Jekyll and Hyde: How to use Jekyll and Hydejack to create a blog site

Why use Jekyll?

GitHub Pages is a great way to create a blog site. The advantages are:

  • It is free: If you have a github account, you can have one personal github page for free as long as the domain name is [github user id].github.io.

  • Maintained by github: You don’t have to worry about version control, building, deploying, and all the headaches with the website maintenance. All these are done by github. Did I mention that they are free?

  • Easy to setup: GitHub uses Jekyll which transforms Markdown files which are basically plain text files into beautiful blogs.

Which Jekyll theme to use?

The easiest way to setup a github page is to use one of the Jekyll themes. A Jekyll theme is a style template that the users can customize. For choosing a theme, I had the requirements:

  1. Simple design: I am a minimalist or at least I strive to be a minimalist so I hate any design that is overly complicated and flashy. I believe that the KISS (Keep It Simple Stupid) design principle is the best user experience.
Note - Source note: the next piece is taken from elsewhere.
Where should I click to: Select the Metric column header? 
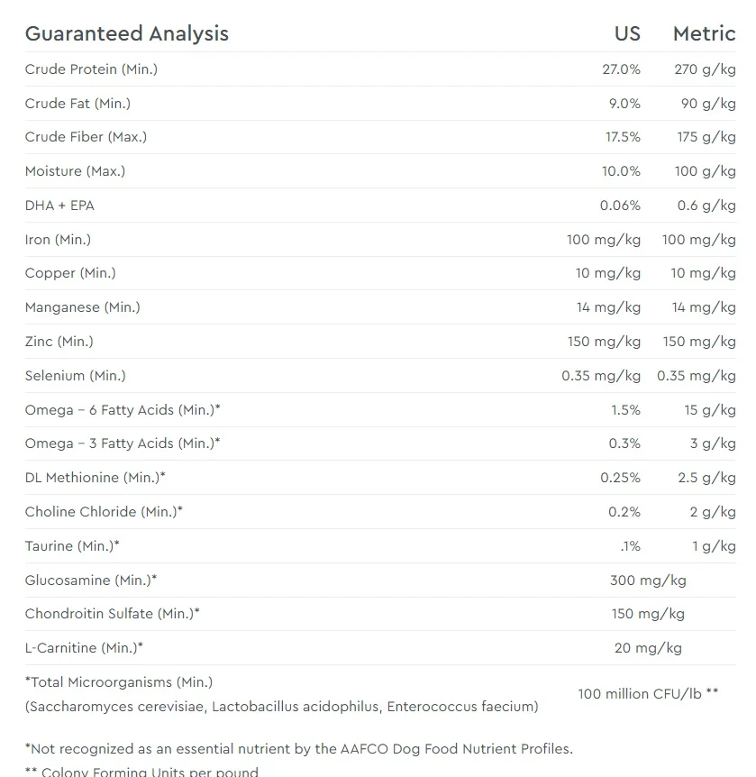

  2. Easy to customize: Simplicity is the guiding principle, but it needs to be easy to customize and add necessary features later.

  3. Search function: I have two other blogging sites that I still maintain for quite sometime and I found that without search functionality, you cannot find the content you need. So search function is an absolute necessity.

Based on these requirements, I searched a few themes. Here were a few candidates:

  1. FastAI: This was the first theme I tried and actually used for a while. It was easy to setup and allows easy publishing of Jupyter notebooks. The downside is that it is a boilerplate that is hard to customize. I cannot find a good way to categorize the articles, for instance, and the search function was not there.

  2. Beautiful Jekyll: Beautiful Jekyll had all the features I needed except the search function. There should derivative themes that should have the search function, but I found a better solution so I did not go for this one.

  3. jdh8: The theme is the WordPress twenty-sixteen theme ported over to Jekyll. I liked WordPress twenty-sixteen template and still using it for my other blog site. The downside is still the search funciton.

In the end, I settled on zzsza because it has all the features I needed. Internally, almost all of these themes are built upon Hydejack which is another Jekyll theme and so is the reason for the title of this article: Jekyll and Hyde.

How to setup?

I followed the guideline of Beautiful Jekyll to setup the site.

  1. Clone the theme
  2. Change the repo name to [user id].github.io in your github.
  3. Modify and customize to your needs
  4. Commit and push.

The blog site is available within a few seconds.